Sortir du triangle des Bermudes de l'immobilisme politique

Publié le par Henri LOURDOU

Sortir du "triangle des Bermudes" de

l'immobilisme politique.

 

David CORMAND, secrétaire national d'EELV, a eu cette image très juste pour qualifier la situation politique de la France en cette fin 2017.

Il la développe en disant que tous ceux qui s'approchent d'un des trois côtés de ce triangle du populisme que forment LREM, LFI et LR-FN sont aspirés dans un espace où, comme dans le vrai triangle des Bermudes, plus aucun vent ne souffle et où tout mouvement disparaît : plus rien ne se passe et rien de vraiment nouveau n'advient, en sorte que tout espoir de vrai changement disparaît.

Le paradoxe est que ces trois pôles du populisme développent, chacun à leur manière, un discours du changement radical, voire révolutionnaire.

Mais en réalité, au-delà de cette apparence, on pourrait résumer leur posture par les trois formules suivantes, qui remettent à leur place leurs prétentions révolutionnaires.

....

**Tâche a:**
Retranscrivez intégralement l'extrait sur l'immobilisme politique, sans rien y changer.

....

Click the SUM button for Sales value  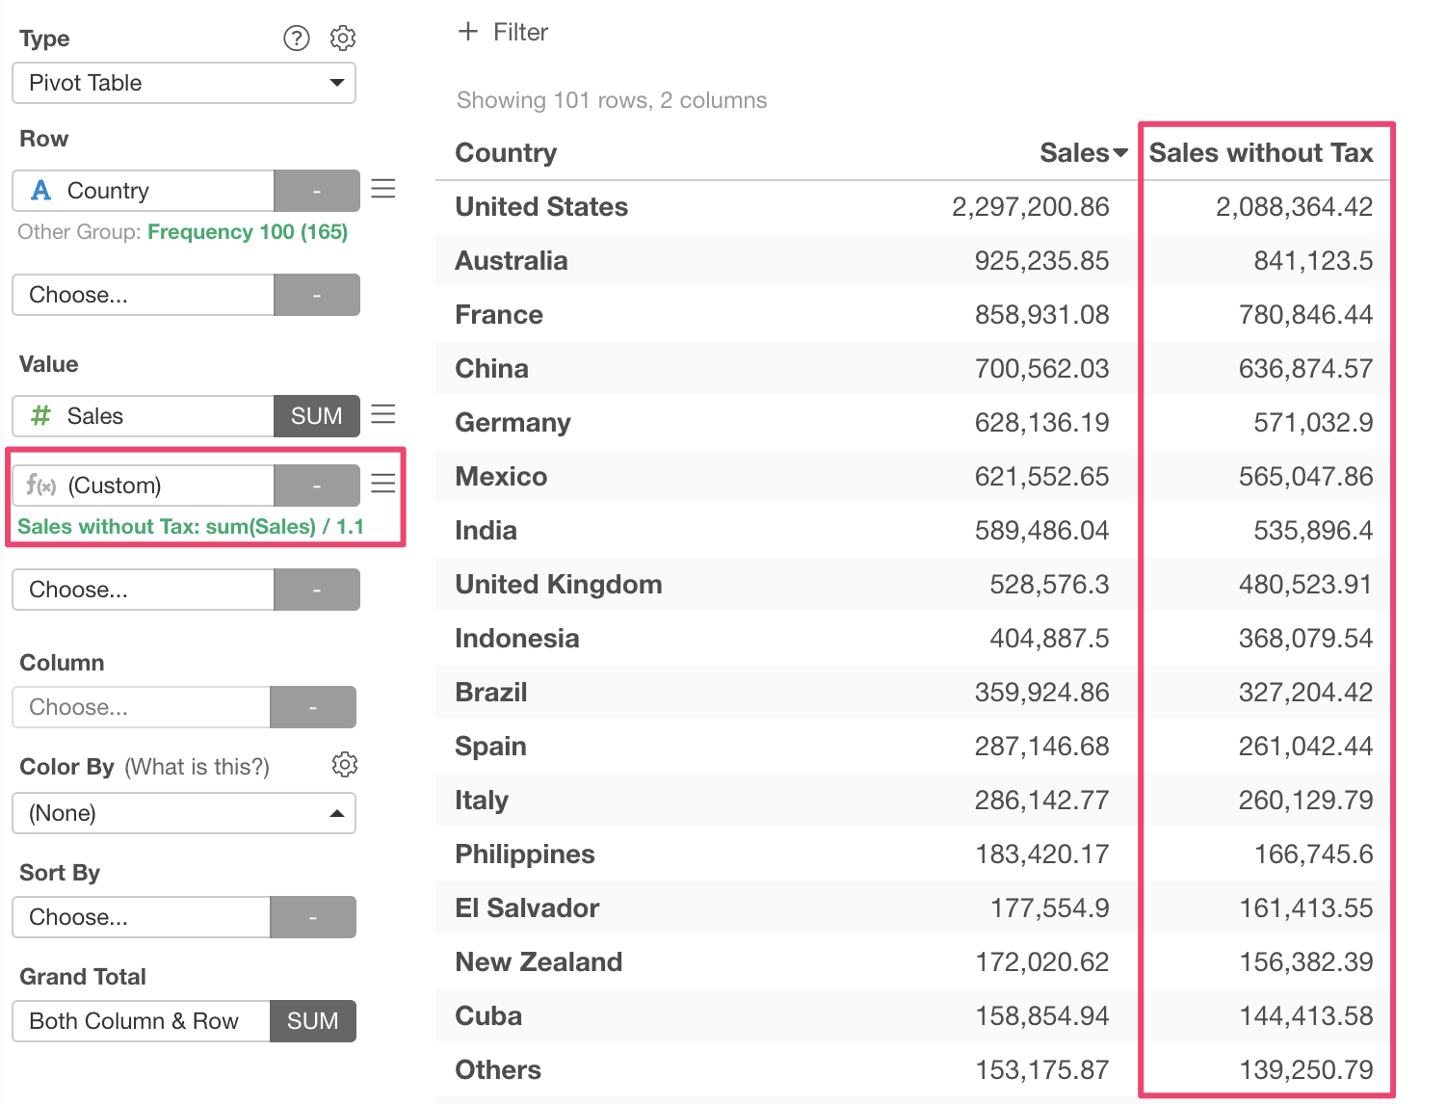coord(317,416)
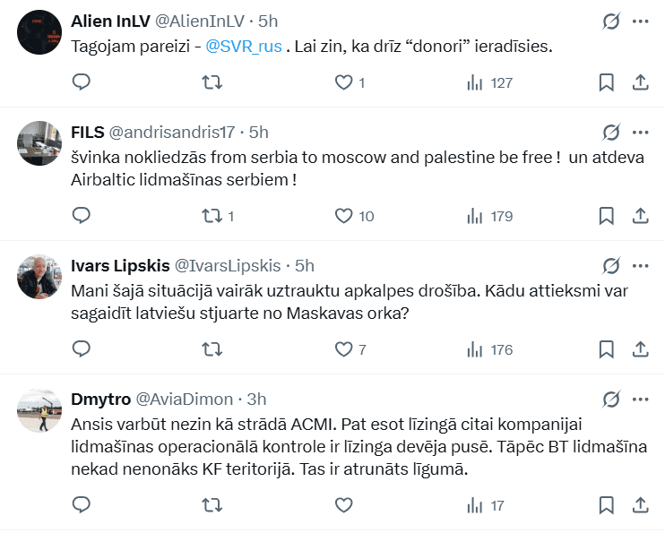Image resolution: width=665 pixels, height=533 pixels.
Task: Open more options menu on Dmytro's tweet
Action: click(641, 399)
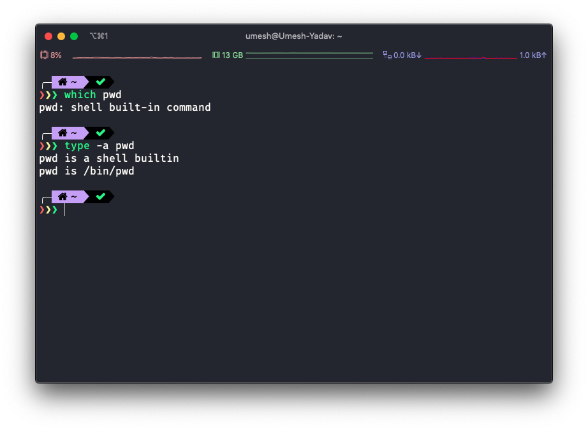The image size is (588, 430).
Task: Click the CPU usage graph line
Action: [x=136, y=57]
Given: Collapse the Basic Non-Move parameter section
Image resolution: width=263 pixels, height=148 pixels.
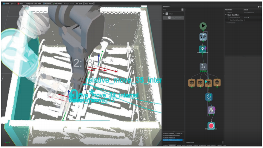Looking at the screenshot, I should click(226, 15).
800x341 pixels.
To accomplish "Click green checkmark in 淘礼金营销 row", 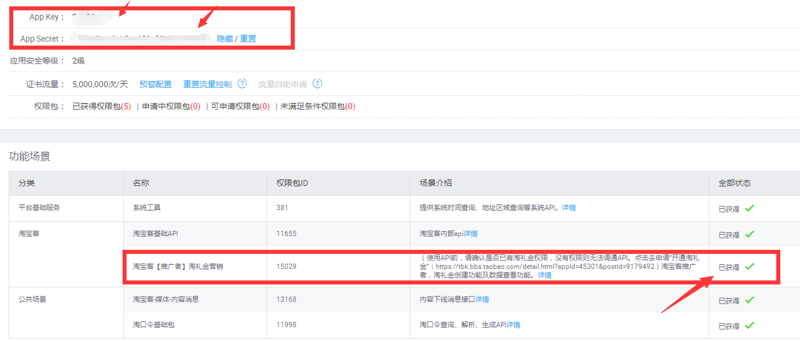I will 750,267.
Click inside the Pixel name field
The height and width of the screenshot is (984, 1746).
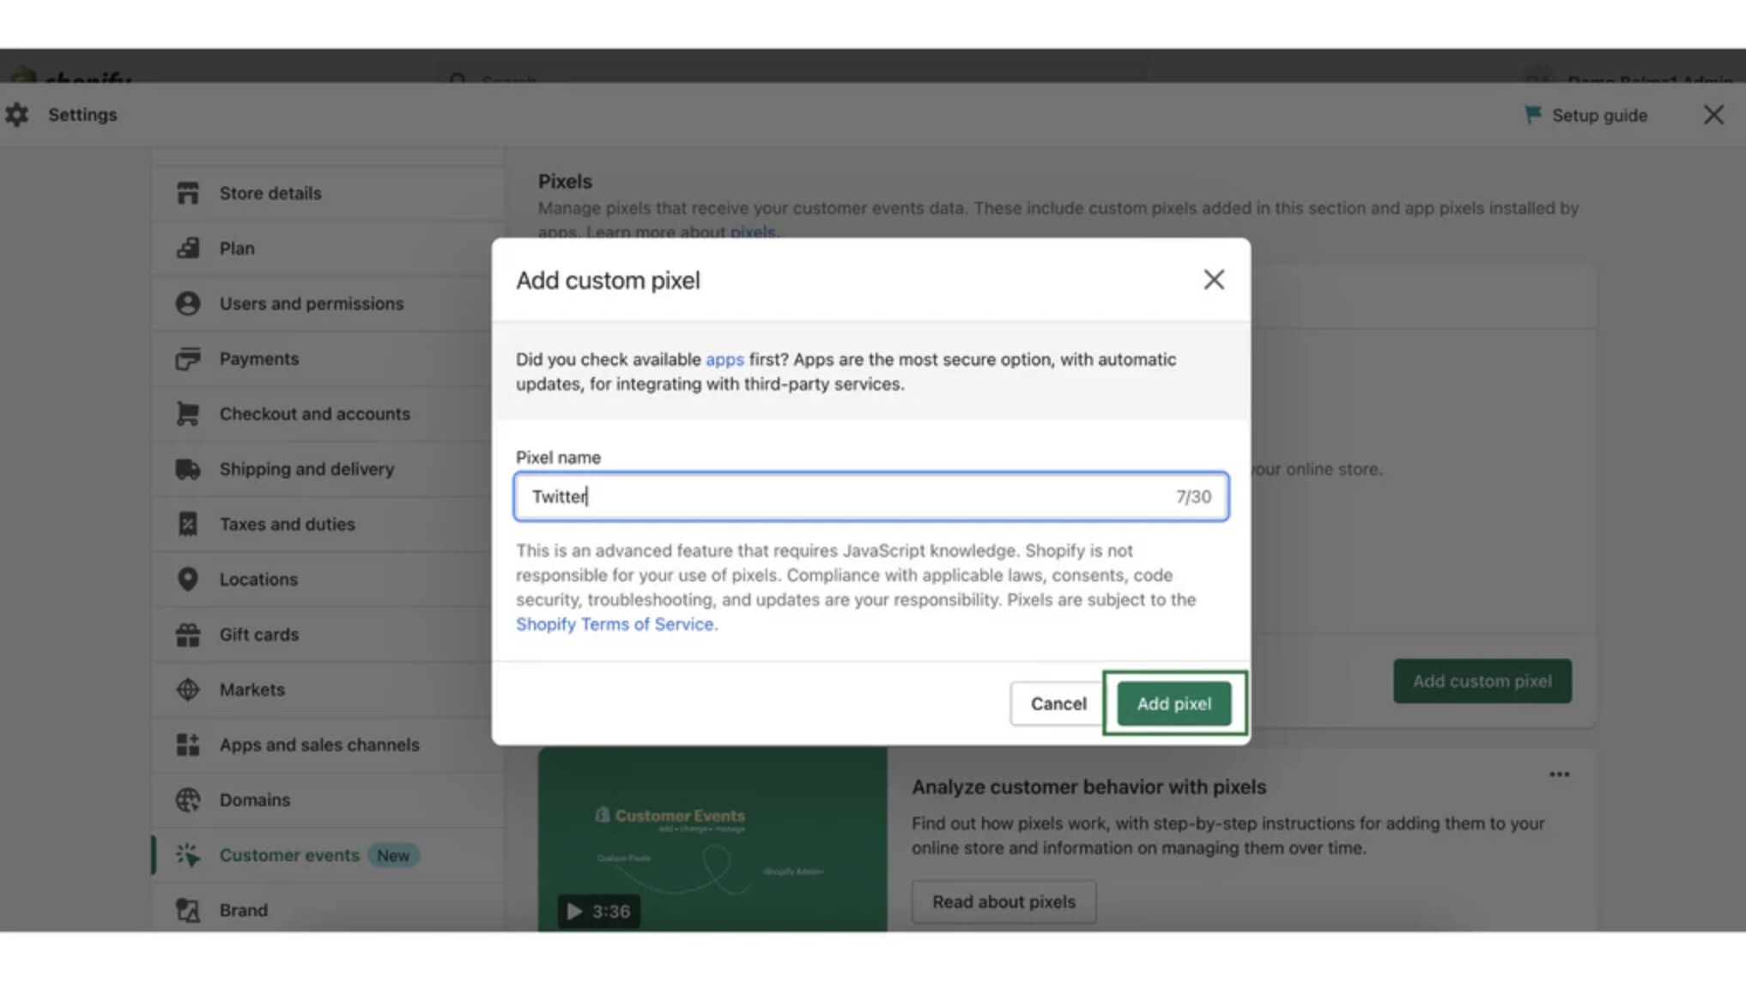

....

**Tâche b:**
Présentez sous forme de tableau Markdown, avec les colonnes « Numéro » et « Ligne », les lignes de données allant de celle qui contient « Click inside the Pixel name field » jusqu'à la fin de ces lignes, les deux bornes comprises et les lignes vides omises. Ne reprenez pas les images.

**Réponse a:**
Sortir du triangle des Bermudes de l'immobilisme politique

Publié le par Henri LOURDOU

Sortir du "triangle des Bermudes" de

l'immobilisme politique.

 

David CORMAND, secrétaire national d'EELV, a eu cette image très juste pour qualifier la situation politique de la France en cette fin 2017.

Il la développe en disant que tous ceux qui s'approchent d'un des trois côtés de ce triangle du populisme que forment LREM, LFI et LR-FN sont aspirés dans un espace où, comme dans le vrai triangle des Bermudes, plus aucun vent ne souffle et où tout mouvement disparaît : plus rien ne se passe et rien de vraiment nouveau n'advient, en sorte que tout espoir de vrai changement disparaît.

Le paradoxe est que ces trois pôles du populisme développent, chacun à leur manière, un discours du changement radical, voire révolutionnaire.

Mais en réalité, au-delà de cette apparence, on pourrait résumer leur posture par les trois formules suivantes, qui remettent à leur place leurs prétentions révolutionnaires.

**Réponse b:**
| Numéro | Ligne |
|---|---|
| 1 | Click inside the Pixel name field |
| 2 | The height and width of the screenshot is (984, 1746). |